Egyptologists think they have identified with certainty the mummy of Hatshepsut, the most famous queen to rule ancient Egypt, found in a humble tomb in the Valley of the Kings, an archaeologist said on Monday.
Egypt's chief archaeologist, Zahi Hawass, will hold a news conference in Cairo on Wednesday. The Discovery Channel said he would announce what it called the most important find in the Valley of the Kings since the discovery of King Tutankhamun.
The archaeologist, who asked not to be named, said the candidate for identification as the mummy of Hatshepsut was one of two females found in 1903 in a small tomb believed to be that of Hatshepsut's wet-nurse, Sitre In.
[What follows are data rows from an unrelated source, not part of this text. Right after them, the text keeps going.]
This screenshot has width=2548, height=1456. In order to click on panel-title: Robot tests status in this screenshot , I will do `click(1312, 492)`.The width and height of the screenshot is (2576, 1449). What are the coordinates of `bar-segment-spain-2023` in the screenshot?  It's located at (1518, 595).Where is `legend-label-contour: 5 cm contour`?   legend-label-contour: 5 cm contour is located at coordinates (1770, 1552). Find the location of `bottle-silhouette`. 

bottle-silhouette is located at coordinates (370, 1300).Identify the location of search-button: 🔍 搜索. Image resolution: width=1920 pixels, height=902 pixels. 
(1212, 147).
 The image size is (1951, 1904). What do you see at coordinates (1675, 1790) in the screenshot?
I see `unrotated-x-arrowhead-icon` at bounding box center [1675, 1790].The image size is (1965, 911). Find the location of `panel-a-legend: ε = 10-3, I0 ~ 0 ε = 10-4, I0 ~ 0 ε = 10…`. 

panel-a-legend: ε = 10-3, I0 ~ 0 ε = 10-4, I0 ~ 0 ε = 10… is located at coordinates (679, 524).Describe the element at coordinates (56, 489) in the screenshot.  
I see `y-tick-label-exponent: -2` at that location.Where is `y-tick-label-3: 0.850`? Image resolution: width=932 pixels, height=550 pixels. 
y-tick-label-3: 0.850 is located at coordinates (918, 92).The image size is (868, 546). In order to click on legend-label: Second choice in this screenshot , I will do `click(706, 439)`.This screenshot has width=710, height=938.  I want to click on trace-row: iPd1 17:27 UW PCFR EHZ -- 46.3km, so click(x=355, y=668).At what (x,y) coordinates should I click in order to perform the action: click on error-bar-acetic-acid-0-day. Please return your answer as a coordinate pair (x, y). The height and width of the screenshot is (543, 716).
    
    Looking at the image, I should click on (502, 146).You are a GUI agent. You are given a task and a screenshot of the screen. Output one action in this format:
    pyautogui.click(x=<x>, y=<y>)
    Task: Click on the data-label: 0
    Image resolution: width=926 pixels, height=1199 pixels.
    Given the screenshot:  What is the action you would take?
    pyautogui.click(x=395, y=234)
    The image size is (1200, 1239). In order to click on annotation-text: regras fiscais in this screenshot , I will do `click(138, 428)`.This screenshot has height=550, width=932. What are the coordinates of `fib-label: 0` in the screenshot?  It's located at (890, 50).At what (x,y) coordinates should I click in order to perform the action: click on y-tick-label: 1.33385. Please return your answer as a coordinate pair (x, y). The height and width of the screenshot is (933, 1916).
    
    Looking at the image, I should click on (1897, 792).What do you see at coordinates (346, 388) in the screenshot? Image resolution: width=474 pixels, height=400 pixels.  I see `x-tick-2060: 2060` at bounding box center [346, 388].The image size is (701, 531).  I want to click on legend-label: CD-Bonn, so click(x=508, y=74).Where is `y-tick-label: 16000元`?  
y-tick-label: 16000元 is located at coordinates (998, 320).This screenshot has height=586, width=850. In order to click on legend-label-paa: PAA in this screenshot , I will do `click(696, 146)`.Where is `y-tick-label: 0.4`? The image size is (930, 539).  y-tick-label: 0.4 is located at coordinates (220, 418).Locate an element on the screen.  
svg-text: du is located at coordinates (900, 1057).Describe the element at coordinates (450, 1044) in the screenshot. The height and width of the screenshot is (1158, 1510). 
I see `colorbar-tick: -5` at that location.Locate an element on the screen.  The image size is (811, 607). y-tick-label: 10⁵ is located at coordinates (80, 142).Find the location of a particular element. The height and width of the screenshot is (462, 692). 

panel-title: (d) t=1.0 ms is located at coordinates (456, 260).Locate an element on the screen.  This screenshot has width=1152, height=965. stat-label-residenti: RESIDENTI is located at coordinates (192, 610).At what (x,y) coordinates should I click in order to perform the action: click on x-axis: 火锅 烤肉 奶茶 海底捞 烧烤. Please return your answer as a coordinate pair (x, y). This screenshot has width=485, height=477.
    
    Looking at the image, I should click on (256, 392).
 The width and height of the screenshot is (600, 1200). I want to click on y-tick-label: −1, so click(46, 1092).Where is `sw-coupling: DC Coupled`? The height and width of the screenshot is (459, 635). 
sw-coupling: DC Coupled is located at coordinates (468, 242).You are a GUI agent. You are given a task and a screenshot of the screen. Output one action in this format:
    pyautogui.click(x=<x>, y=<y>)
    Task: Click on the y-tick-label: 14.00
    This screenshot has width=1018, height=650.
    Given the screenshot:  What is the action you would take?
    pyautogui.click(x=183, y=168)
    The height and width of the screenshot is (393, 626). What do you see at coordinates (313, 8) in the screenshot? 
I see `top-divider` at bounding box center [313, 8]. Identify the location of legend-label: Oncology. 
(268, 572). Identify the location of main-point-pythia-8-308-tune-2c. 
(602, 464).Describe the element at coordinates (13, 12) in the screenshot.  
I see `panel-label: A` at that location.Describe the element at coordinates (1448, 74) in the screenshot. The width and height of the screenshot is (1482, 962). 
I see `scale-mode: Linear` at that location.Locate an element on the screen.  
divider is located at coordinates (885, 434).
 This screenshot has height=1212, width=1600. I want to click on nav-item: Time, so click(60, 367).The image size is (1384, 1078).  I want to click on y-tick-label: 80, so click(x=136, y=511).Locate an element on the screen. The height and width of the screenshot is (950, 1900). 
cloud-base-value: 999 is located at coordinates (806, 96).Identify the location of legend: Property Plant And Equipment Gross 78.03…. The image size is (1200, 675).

Not really again. As the article notes, speculation around these two mummies has been going on for a while. Don Ryan worked in this KV 60, as did I for a couple of seasons and he has some pics of the one mummy with the folded arm at his web site (about 1/3 of the way down).
The idea is that KV 60, which is a crudely cut thing nearby Hatchepsut's deep (and empty) tomb, was prepared for Sitre, and then Hatchepsut's mummy was placed there for safekeeping after it (the mummy) had been ransacked, rather like the cache mummies discovered earlier. Hawass thinks it's the other mummy. So, eh. We'll see what he says Wednesday.